Au cours des 18 derniers mois, Pékin a imposé diverses restrictions à ses entreprises technologiques. Depuis quelques semaines, des signes de relâchement apparaissent. Mais selon des experts, le secteur ne pourra jamais plus retourner à la situation d’avant.

Depuis la fin 2020, la Chine rend la vie dure à son secteur technologique : lois antitrust, protection des données (que la Chine considère comme un enjeu de sécurité nationale), limitation des entrées en bourse, voire demandes de partage des détails des algorithmes. Ces mesures ont fait perdre l’équivalent de 2.000 milliards de dollars aux entreprises de la tech. Pékin estimait que les plateformes du numérique avaient trop de puissance.

Avec ces différentes régulations, des géants comme Alibaba et Tencent se sont vite trouvés mal en point, surtout sur les marchés boursiers étrangers où ils sont cotés. Les investisseurs se sont vite débarrassés de leurs actifs et les cours des actions ont chuté depuis.

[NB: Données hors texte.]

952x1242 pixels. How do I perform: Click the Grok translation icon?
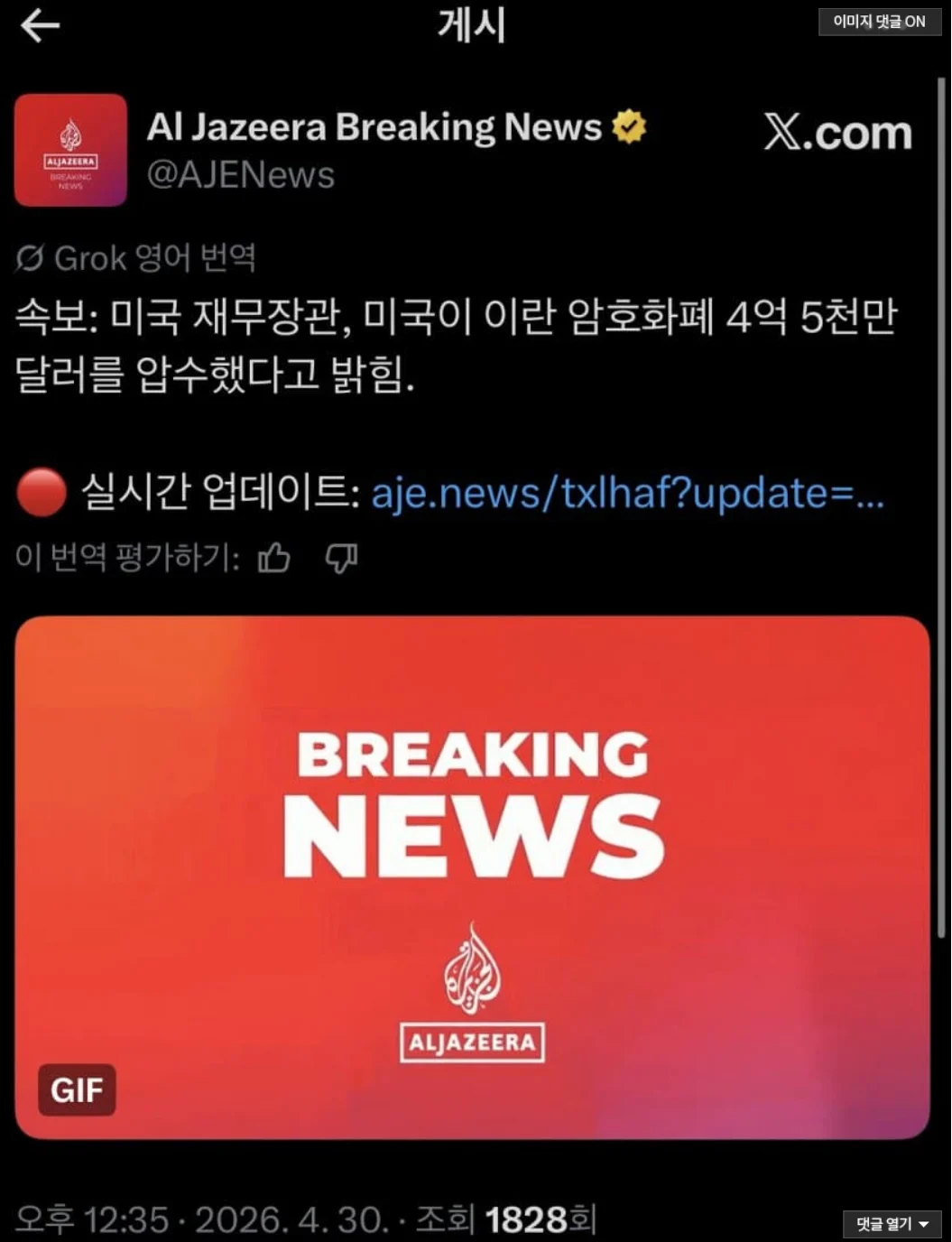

Sauf que ces entreprises ont un apport économique important pour l’Empire du Milieu, et le pays pourrait en ce moment, en plein ralentissement à cause de la crise sanitaire, avoir besoin d’un coup de pouce. Pékin commence alors tout doucement à lâcher les rênes. Dans cette optique, des dirigeants chinois ont tenu une réunion avec des représentants du secteur de la tech mardi. Après la réunion, le vice-premier ministre Liu He a annoncé vouloir « soutenir le développement sain de l’économie des plateformes » et soutenir leurs entrées en bourse à l’étranger, jusque-là fortement contraintes, rapporte Reuters.

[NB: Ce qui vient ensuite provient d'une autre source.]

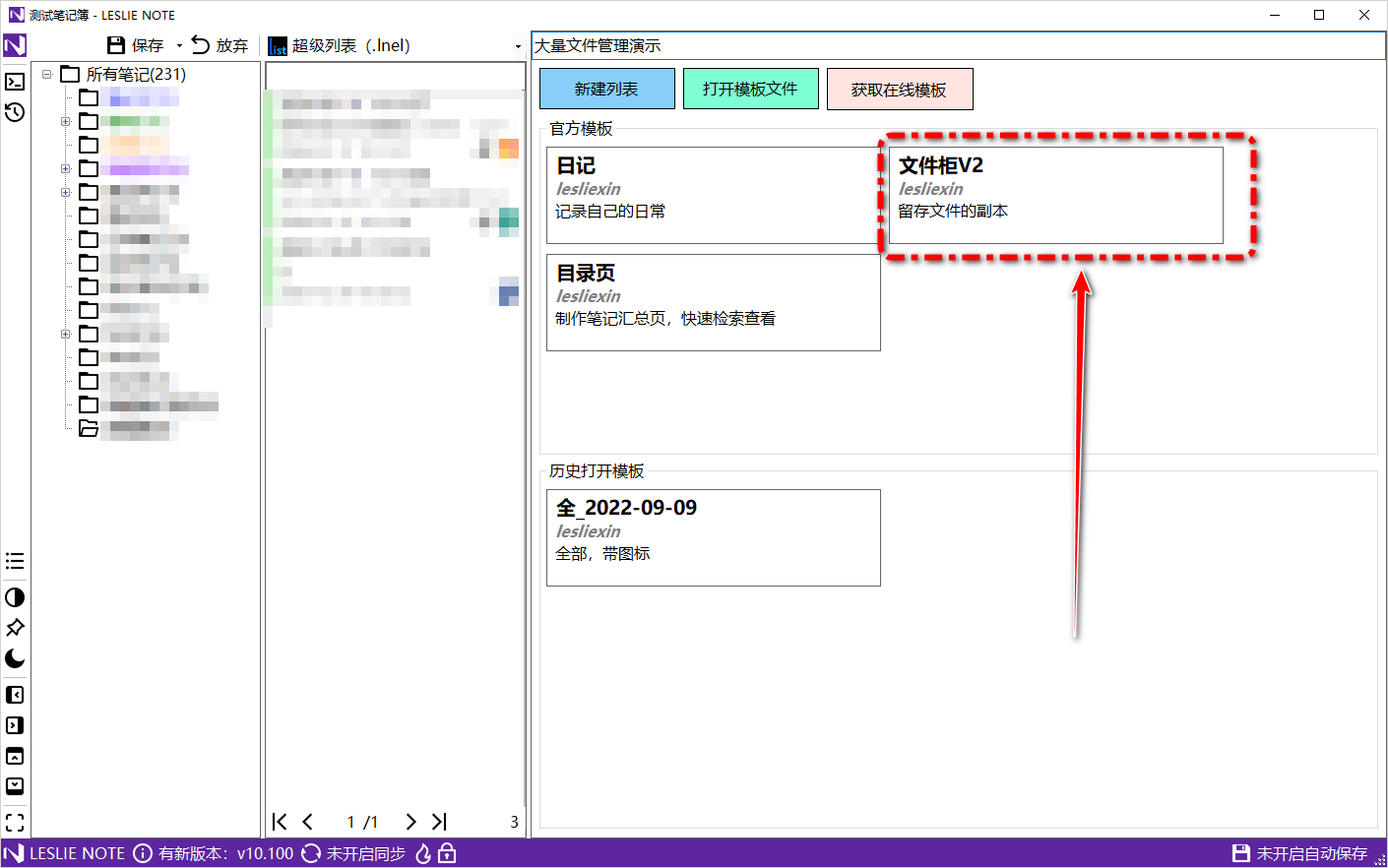The height and width of the screenshot is (868, 1388).
Task: Open the 超级列表 (.lnel) type dropdown
Action: [518, 46]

Ce signe de relâchement fait écho à un signe précédent : après une récente réunion du Politburo, un des principaux organes derrière les décisions politiques, le président Xi Jinping annonçait aussi vouloir soutenir le « développement sain ». Ainsi, les signes pour un relâchement de la main de fer commencent à s’accumuler, mais pour des experts, il ne faut pourtant pas se leurrer : la Chine ne rendra pas la liberté d’avant aux entreprises.

Pas de retour en arrière

« Je pense que les grandes entreprises technologiques auront une période de grâce pendant les six prochains mois peut-être », explique l’analyste spécialisé dans la tech Linghao Bao, de Trivium China, sur les ondes de CNBC. « Cependant, il ne s’agit pas vraiment d’un revirement sur la répression technologique, les perspectives à long terme n’ont pas encore changé. Parce que Pékin est déjà arrivé à la conclusion que c’est une mauvaise idée de laisser les grandes entreprises technologiques se déchaîner, car cela crée une concurrence déloyale sur le marché… la richesse sera concentrée au sommet et commencera à influencer la politique. »

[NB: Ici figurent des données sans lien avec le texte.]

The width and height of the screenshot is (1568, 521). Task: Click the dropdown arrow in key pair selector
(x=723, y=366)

Pour Charles Mok, chercheur invité au Global Digital Policy Incubator de l’université de Stanford, le mal est déjà fait, et il sera très difficile, voire impossible, de retourner la confiance des investisseurs étrangers. « Même s’il y a des revirements, il sera peut-être trop tard pour réparer les dégâts. Par exemple, même s’ils autorisent davantage de cotations à l’étranger, la confiance des investisseurs est déjà perdue, et l’examen minutieux et l’hostilité du marché étranger ne peuvent pas non plus être inversés », s’exprime-t-il, cité par le média économique américain.

Il ne croit pas non plus que la forte régulation du secteur va s’arrêter, notamment car les motivations derrière n’ont pas changé, comme le contrôle des données qui sortent du pays. L’expert ne mâche pas ses mots, et compare la politique de régulation à celle mise en place contre le covid : « Cela semble très similaire aux débâcles auxquelles ils sont confrontés avec le zéro-Covid. Vous savez que c’est mal, mais vous ne pouvez pas l’admettre, vous ne pouvez pas faire marche arrière, et vous ne pouvez que faire semblant et espérer que tout ira bien ».

Les marchés ont tout de même bien accueilli les annonces de Liu He, dans un premier temps. Mardi, les actions technologiques chinoises ont pu profiter de quelques hausses. De son côté, la banque JP Morgan estime que les risques ont « diminué ». Elle a d’ailleurs amélioré ses estimations pour certains acteurs numériques. Reste à voir quel jeu la Chine joue vraiment : veut-elle donner un véritable soutien au secteur (et à son économie en général), ou veut-elle renflouer les caisses, via des belles promesses, le temps de passer la crise actuelle, et ensuite laisser tomber les relâchements?